Taylor serra les dents, elle détestait la méfiance de son peuple à son égard, ils la traitaient de monstre, la regardaient comme tel, mais au fond elle n’était pas si différente d’eux.

- Je dois y aller seule.

- Ce n’est pas à toi d’en décider, répliqua Lenka en lui lançant un regard menaçant.

- Il est noté que je dois venir seule.

- Bien, alors va, conclut le président.

Taylor ne s’éternisa pas davantage et se dirigea vers la sortie, pressée de mettre de la distance avec le Conseil, mais quelqu’un lui attrapa le bras alors qu’elle se trouvait sur le pas de la porte. Klement la regarda avec intensité et l’emmena à l’égard, dans un coin reculé de la pièce à l’abri des oreilles indiscrètes du reste du Conseil. C’était un homme quelque peu étrange, mais très gentil. Il était né de parents humains sans aucun don pour le souffle : un phénomène extrêmement rare qui traduisait pour certains un miracle. Ce n’était pourtant pas l’avis de Klement qui avait vécu une grande partie de sa vie en pensant être totalement fou et schizophrène, voire hypocondriaque : il fut enfermé dans un asile durant de nombreuses années avant d’obtenir un emploi comme médecin légiste. Les théurgistes du Centre étaient venus à sa rencontre, lui avaient appris tous de sa nature et lui avaient donné la possibilité de siéger au Conseil malgré son instabilité mentale.

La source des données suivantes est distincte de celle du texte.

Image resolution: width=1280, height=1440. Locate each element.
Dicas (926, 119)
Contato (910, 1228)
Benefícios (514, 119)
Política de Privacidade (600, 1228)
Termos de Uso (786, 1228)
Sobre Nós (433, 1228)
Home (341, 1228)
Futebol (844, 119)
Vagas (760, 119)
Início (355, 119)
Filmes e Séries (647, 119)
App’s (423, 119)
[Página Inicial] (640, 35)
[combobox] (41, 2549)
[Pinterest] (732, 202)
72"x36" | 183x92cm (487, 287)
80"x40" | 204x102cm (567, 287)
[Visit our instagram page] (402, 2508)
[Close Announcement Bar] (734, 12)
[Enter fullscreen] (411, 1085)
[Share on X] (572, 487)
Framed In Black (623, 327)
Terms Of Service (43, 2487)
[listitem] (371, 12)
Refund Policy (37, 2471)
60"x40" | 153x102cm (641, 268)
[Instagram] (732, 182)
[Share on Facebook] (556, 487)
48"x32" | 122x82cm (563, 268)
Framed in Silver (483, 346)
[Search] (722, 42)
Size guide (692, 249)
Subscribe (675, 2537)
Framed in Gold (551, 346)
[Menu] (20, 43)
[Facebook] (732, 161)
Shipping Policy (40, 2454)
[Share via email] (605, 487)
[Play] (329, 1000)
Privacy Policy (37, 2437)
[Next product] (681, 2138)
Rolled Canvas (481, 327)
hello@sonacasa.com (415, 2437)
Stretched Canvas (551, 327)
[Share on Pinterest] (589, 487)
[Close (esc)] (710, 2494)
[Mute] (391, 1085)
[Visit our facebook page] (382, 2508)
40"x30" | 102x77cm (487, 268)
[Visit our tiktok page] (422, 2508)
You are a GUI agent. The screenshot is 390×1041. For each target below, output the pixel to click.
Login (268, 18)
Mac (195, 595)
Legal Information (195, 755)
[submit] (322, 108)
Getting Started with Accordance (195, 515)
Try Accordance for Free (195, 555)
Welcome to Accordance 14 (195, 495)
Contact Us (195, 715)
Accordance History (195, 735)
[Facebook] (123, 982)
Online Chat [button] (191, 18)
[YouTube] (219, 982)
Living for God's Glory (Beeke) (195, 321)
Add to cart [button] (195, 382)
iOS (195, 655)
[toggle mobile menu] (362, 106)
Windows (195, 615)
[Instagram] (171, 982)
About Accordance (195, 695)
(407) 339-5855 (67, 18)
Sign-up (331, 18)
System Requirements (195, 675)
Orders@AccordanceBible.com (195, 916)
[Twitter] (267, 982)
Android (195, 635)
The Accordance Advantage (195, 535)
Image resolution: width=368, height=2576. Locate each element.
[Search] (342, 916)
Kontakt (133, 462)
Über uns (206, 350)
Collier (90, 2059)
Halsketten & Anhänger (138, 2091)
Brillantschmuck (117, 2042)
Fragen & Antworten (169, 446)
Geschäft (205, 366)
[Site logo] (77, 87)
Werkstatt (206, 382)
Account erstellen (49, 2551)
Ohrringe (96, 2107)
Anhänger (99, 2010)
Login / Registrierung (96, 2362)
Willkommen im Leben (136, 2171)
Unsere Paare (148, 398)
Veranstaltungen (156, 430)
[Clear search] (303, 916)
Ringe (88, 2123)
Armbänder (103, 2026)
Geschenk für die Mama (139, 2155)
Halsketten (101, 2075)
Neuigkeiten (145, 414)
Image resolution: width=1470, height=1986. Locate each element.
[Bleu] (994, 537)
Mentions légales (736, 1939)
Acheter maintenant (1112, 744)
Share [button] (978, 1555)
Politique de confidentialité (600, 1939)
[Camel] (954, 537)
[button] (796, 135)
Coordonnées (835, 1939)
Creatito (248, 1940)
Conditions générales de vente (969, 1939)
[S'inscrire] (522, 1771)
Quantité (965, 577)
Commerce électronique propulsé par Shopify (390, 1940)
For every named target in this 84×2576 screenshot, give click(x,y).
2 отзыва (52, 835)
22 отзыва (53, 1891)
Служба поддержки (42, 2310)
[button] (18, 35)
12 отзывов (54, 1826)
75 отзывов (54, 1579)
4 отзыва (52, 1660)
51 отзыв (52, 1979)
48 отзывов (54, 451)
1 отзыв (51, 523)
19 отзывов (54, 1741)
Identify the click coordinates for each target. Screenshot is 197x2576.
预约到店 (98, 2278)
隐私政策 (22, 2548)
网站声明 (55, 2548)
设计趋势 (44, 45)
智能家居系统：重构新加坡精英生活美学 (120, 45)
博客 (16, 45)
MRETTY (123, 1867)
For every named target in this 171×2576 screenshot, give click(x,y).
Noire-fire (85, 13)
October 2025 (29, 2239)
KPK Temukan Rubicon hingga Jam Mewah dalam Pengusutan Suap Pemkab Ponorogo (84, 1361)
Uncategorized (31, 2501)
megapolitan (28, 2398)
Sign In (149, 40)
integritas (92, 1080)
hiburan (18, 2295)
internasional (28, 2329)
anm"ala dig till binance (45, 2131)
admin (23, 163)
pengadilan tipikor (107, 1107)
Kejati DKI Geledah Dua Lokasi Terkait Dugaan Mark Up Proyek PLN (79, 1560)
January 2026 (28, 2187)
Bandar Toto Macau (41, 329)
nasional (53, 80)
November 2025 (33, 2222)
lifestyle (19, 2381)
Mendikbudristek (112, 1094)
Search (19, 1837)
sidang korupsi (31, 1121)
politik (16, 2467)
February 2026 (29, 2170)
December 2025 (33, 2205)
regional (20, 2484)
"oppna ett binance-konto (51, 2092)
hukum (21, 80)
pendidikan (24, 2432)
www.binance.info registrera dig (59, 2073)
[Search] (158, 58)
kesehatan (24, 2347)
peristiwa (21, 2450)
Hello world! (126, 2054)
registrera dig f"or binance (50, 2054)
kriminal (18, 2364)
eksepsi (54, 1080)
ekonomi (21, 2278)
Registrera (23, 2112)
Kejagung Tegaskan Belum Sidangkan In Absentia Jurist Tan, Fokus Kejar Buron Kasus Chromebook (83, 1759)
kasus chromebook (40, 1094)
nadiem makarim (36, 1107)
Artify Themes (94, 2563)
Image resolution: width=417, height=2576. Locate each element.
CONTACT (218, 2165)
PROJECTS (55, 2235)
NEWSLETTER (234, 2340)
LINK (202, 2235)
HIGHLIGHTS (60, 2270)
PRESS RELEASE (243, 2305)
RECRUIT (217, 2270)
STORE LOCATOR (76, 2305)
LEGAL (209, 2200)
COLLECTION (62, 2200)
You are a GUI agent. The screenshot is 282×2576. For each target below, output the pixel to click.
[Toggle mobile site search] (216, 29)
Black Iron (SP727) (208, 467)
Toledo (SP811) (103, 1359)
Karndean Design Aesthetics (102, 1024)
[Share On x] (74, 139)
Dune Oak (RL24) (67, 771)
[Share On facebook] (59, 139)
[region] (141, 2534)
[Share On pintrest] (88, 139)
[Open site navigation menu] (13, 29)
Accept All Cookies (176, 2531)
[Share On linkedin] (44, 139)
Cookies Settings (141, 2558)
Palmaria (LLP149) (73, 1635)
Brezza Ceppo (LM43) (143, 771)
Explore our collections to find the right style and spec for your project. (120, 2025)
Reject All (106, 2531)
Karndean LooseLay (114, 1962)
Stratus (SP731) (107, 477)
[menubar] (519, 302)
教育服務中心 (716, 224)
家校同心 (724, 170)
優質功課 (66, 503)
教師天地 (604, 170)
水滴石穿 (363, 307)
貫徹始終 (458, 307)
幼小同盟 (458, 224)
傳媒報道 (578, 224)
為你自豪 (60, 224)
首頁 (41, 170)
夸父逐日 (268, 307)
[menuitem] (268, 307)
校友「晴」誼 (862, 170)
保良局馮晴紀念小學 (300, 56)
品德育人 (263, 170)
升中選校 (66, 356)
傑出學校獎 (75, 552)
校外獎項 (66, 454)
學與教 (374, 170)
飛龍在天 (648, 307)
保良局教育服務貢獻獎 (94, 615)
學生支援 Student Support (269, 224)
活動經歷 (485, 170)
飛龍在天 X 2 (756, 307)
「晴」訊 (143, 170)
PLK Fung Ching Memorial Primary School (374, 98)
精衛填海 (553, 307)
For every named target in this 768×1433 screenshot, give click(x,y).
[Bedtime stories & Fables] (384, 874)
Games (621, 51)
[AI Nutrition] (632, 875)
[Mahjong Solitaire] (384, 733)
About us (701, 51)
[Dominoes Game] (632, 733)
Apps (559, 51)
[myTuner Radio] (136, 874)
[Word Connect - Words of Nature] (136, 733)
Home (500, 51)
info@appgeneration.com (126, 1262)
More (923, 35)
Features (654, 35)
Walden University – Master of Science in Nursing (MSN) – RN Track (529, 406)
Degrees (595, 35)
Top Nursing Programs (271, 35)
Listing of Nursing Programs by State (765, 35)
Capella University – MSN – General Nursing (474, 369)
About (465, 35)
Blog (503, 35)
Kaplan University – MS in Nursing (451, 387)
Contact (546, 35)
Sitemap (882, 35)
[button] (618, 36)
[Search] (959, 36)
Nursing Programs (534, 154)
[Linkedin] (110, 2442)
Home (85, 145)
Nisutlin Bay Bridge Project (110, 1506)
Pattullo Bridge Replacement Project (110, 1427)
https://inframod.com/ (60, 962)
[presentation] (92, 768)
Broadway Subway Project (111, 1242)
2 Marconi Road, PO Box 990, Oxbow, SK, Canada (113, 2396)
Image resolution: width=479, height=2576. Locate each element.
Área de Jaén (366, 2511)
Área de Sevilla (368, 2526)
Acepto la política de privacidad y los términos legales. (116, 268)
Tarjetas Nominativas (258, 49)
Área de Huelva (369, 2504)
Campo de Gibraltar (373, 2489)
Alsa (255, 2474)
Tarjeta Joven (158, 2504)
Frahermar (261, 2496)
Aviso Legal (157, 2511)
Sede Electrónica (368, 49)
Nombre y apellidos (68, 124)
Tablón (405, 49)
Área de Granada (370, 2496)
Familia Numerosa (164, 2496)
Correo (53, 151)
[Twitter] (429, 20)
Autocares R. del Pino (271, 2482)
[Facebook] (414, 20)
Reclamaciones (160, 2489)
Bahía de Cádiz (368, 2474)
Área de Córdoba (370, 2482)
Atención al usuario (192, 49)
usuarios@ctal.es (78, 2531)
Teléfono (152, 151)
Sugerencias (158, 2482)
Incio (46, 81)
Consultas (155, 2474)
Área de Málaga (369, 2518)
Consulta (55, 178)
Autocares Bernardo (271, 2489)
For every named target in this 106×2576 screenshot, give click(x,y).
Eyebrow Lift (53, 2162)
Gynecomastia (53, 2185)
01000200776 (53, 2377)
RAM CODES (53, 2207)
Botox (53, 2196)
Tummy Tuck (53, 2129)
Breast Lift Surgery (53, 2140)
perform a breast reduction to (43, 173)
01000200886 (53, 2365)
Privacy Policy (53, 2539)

Taylor appréciait le regarder errer dans les couloirs en se parlant à lui-même et en ayant cure des jugements qu’on lui portait. Elle enviait cette capacité, elle-même n’arrivait pas à faire abstraction des remarques et des insultes, même si elle affirmait le contraire.

- Klement ?

- Tu vas au cimetière n’est-ce pas ? Aurais-tu la gentillesse de… chut, je parle à Taylor… de déposer ça sur… oui, mais attend ! Tu vois bien que je discute… sur la tombe… ça suffit Allyster… de mes parents ?

Une profonde tristesse se lisait dans ses yeux et résonnait en Taylor : la perte, la solitude, la douleur, c’étaient des notions qu’elle avait expérimentées et qui ne disparaissent jamais complètement.

- Bien sûr, compte sur moi.

- Merci Taylor.

Elle lui sourit et récupéra le paquet, puis Klement regagna son siège en murmurant des paroles à l’ami que lui seul voyait. Taylor franchit la porte et soupira lorsqu’elle se referma dans son dos.

- Ça va ? se soucia Lev, le dos appuyé contre le mur opposé.

- Elle me fatigue…

- Qu’a-t-elle encore dit ?

- Ce n’est pas tant ses propres, mais son ton. Elle veut tellement paraître supérieure…

- Que disait le message ? demanda-t-il pour changer de sujet.

- La confrérie veut me voir ce soir.

- Sais-tu pourquoi ?

- Non.

En réalité, elle supposait que c’était en rapport à ses cauchemars quotidiens, mais elle ne fit pas part de sa théorie à Lev : elle ne les lui avait jamais expliqués par peur et surtout parce qu’il allait essayer de l’aider. Taylor n’était pas sûr de vouloir connaître l’origine et la signification de ses cauchemars, même si elle avait l’intime conviction que ce soir tout changerait.